For a while now I’ve wanted to replace the crappy, noisy pots that I’d used in my Jentron MK2 gimbal that was in the 109F/X #0 cockpit. They were so bad that it was impossible to use the gimbal for flight at all.
The best way to replace a mechanical potentiometer is to use a hall effect device. This is essentially a sensor that will output a 0 to 5v signal based on the position of a magnet. I’m using the Allegro 1302 for this project. It works very, very well and can be a direct replacement for any three wire pot installation.
My design uses a 7/8″ (22mm actually) bearing with an 8mm center bore. The center bore allows you to use a “traditional” Bic pen body as an input shaft. You can press the body segment into the bearing and it won’t be coming out any time soon! You can purchase the bearings here: http://www.vxb.com/page/bearings/PROD/SB/Kit1063
I installed the pen body into the bearing and then glued a pair of 1/4″ square neodymium magnets (oriented NS-pen-NS) to either side of the pen body with some thick Cyanoacrylate glue. Works great!
In order to be a direct replacement for the pots, I needed to add similar control arms to them. I did this by laser cutting a press-fit back plate that I threaded for #4-40 screws.
Here’s the end result so far:
I then bolted it all together and attached the control arms with screws:
The tiny circuit board holds the A1302 hall effect sensor so that it’s in the exact center of the pen body and aligned with the two magnets.
After cutting out the old pots and adding a couple of terminal blocks, the new control inputs were installed:
When connected to the pots, the joystick calibration screen in Windows would show a constant jitter that ran +/- 200-400 around the center point.

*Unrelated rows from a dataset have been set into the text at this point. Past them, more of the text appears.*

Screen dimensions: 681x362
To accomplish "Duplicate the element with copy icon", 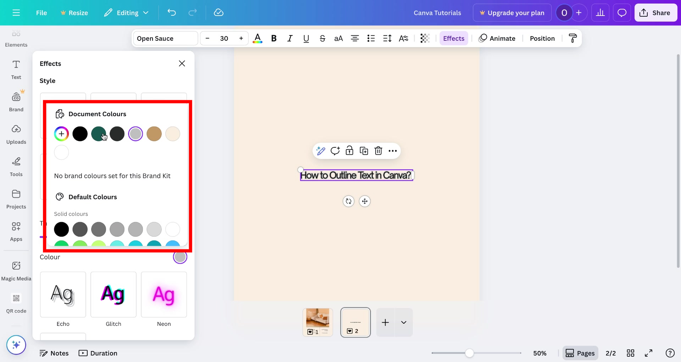I will coord(364,151).
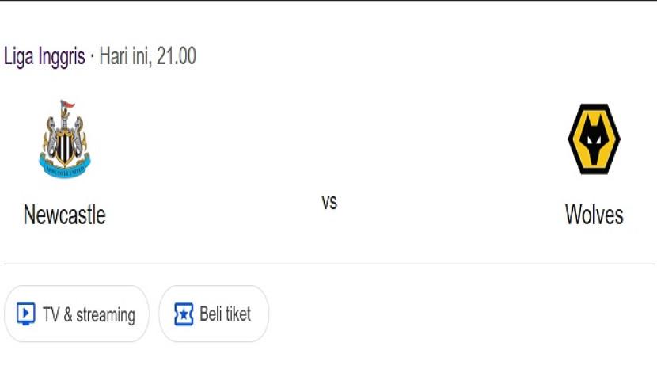Click the streaming label text
This screenshot has height=369, width=657.
105,315

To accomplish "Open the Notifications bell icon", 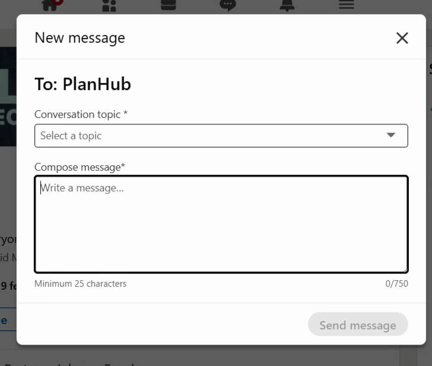I will pyautogui.click(x=287, y=5).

With the new A1302 based inputs installed the jitter was ZERO. I’m really looking forward to getting these installed into the rudder pedals, toe brakes and throttles!

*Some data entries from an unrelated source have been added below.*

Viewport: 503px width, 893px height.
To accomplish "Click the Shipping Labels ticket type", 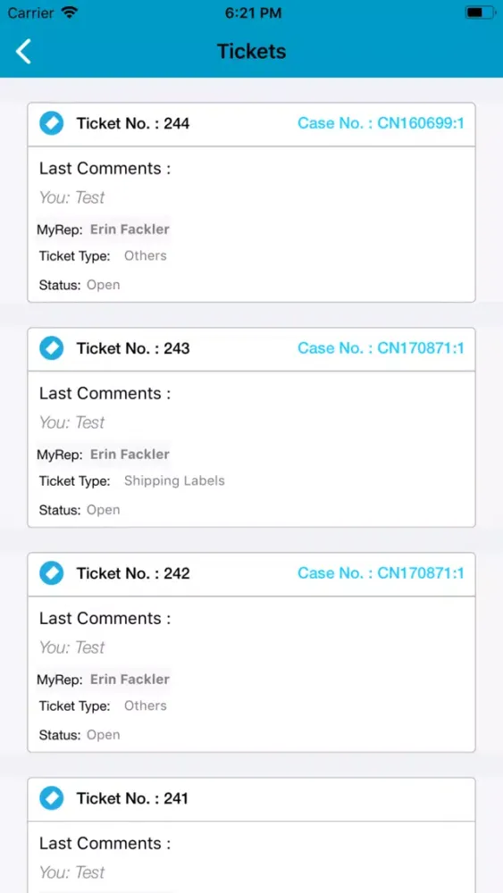I will click(x=174, y=480).
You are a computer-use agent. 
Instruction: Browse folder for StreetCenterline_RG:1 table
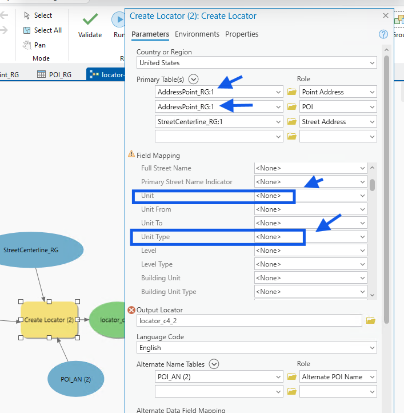pos(292,122)
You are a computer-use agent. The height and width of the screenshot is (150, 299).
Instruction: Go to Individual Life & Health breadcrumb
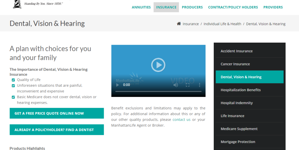pyautogui.click(x=222, y=24)
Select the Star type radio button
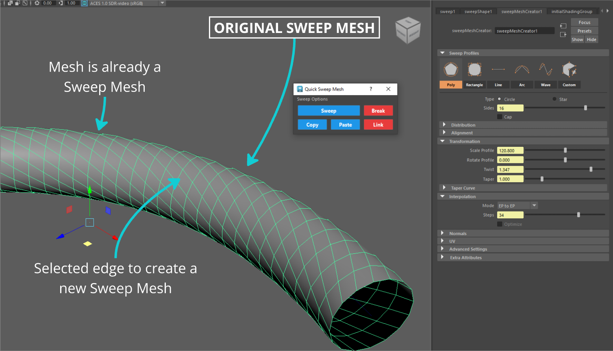 pos(554,99)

Here’s a more detailed how-to on building these for yourself:
Here’s the parts you need:
The parts shown are a 22MM bearing (just a little shy of 7/8″ diameter), two 1/4 x 1/4 neodymium magnets, an Allegro A1302 hall effect sensor and a Bic pen body.

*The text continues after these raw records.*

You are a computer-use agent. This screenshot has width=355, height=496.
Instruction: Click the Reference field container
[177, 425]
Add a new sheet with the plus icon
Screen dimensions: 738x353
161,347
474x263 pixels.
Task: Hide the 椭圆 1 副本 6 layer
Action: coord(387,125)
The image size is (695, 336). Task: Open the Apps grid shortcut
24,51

Using a vice, carefully press in a short segment of pen body into the bearing – do NOT hammer it! The pen body plastic is very brittle. Steady force using a vice will “drift” in the pen body quite easily.
Next, glue the two neodymium magnets to opposite sides of the pen body – the magnets should be oriented N-S (they’d come together if the pen wasn’t in the way). The way I did mine was to rest the magnet on the inner race of the bearing with a business card keeping it from physically touching the race. I then used “thick” CA (cyanoacrylate) to glue the magnets in place – have some kicker handy to speed up the cure process.
You should end up with something that looks like this:
Now you need to build the board that will hold the sensor in place. I used a small slice of copper clad perf-board. This holds the 3 pin connector and the A1302 very well.
Next, you want to get some 1/2″ or 3/8″ plywood and bore a 7/8″ diameter hole in it using a forstner bit. Dont’ bore the hole completely through – leave about 1/8″ of material. Then drill a 1/4″ hole using the same center as the 7/8″ hole. I use a set-screw to hold the bearing in, but you could easily hot-glue it in if you’re careful to keep the glue out of the bearing races. Tape the bearing in for now so you can align the hall sensor properly. A properly aligned sensor will fit in the center of the pen body with the magnets on either side of it.
You should end up having something that looks like this:
Assembled, it should look like this:
You can connect any kind of pushrod arm, gear, or whatever to the pen body – just don’t apply too much side force to it. Too much side stress will crack the plastic. This setup gives 180 degrees of usable travel and works very well! The bearing size that you get should have an inner diameter just a tiny bit less than the widest point on the hexagonal Bic pen body. This allows for a very tight friction fit that doesn’t require any adhesive to hold it in place.
You can easily custom design your own bracket for this – this was a simple prototype that proved out the technique and a refined version will end up in my ’109 as well as a replacement for the pitch axis sensor I screwed up in my BRFS gimbal build.